Sunday, April 08, 2012

not so great with child

i can't complain but sometimes i still do.
i've hit 36 weeks of pregnancy. 
or should i say, it has hit me.

the darth vader breathing(keeping poor thomas up all night).
the fat feet and fingers.
the shortness of breath when i reach the top of the stairs. 
the nightly pants-off dance-off because i'm swollen and even loose pants require a shimmy. 
the unruly emotions that i should probably obtain a permit to posses because one of these days someone is going to lose an eye. 

a few things that drive me nuts:

1. i always seem to get stuck behind this grandma on the way to school. she drives 20 in a 35 and has at least 7 cars piled up behind her. 

2. no one in our little town seems to understand how to stop at a 3 way stop. this is just a glimpse of how many cars are waiting to improperly stop at this intersection. this has brought me to tears on more than one occasion.

3. this fairly new and mostly reliable vacuum has broken it's belt 5 times in the last month. it may be due to my obsessive pregnancy cleaning. i've cried about this too.

4. i banished this seemly innocuous desk chair to the storage closet because it kept following me around the house and getting stuck under my feet. every time i turned around one of the kids had pushed it into the kitchen and left it there. i think it started to do it on it own. it's lucky i only put it in storage and not out in the street.

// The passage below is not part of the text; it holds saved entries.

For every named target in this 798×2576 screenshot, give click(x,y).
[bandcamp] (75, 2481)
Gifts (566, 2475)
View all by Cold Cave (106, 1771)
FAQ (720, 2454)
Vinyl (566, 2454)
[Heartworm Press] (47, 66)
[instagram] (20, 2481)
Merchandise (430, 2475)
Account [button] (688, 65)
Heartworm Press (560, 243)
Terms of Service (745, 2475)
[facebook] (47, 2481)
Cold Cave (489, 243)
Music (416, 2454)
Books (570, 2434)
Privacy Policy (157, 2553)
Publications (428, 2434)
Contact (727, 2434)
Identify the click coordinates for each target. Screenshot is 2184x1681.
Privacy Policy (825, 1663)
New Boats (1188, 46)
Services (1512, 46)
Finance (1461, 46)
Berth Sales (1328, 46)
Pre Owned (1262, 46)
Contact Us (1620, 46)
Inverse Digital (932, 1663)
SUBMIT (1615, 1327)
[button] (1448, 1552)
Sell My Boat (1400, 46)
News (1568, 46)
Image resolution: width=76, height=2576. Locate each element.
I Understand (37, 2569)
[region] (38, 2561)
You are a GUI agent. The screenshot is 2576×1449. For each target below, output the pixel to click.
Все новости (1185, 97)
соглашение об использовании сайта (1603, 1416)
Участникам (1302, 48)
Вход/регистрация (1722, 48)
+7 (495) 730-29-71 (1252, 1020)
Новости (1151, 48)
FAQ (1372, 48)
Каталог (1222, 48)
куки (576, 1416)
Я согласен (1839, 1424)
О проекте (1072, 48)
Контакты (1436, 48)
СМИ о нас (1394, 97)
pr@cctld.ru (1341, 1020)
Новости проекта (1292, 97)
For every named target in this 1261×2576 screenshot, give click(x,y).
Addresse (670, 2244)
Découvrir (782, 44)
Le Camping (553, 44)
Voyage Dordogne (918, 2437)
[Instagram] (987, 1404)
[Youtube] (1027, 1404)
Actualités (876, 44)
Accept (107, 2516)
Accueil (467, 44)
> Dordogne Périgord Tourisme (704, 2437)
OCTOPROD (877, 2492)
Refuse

on a postiive note, i did repaint another room in the house. like the baby's room, it's also gray. because i love gray. soon everything will be gray. because gray doesn't bother me like other things in this house.

heuvos grandes

reagan thought it would be funny to take scissors to his hair:

so we had to go PAY ACTUAL CASH MONEY for this debacle of a haircut to try and get it "fixed:", when in actuality is it merely shorter, not better:
this was as good as it was going to get for easter finery pictures:
1. messy hair
2. flip flops
3. terrible haircut. reagan is going to enlist in the army tomorrow. he'll fit right in.
i promise we pulled it together with actual shoes and hair bows for church, even me. though i'm down to 3 shirts that still fit and shoes are not my fatty feet's favorite thing. 

scarlett did ask why the easter bunny reused the same baskets from last year. because the simpson easter bunny is cheap, that's why.


post-church hangover:

and a chocolate dude bunny was specially requested and made an appearance for the 2nd year in a row:
and while we are so far from family, it is nice to be able to enjoy my little bunch on one of the most important days of the year.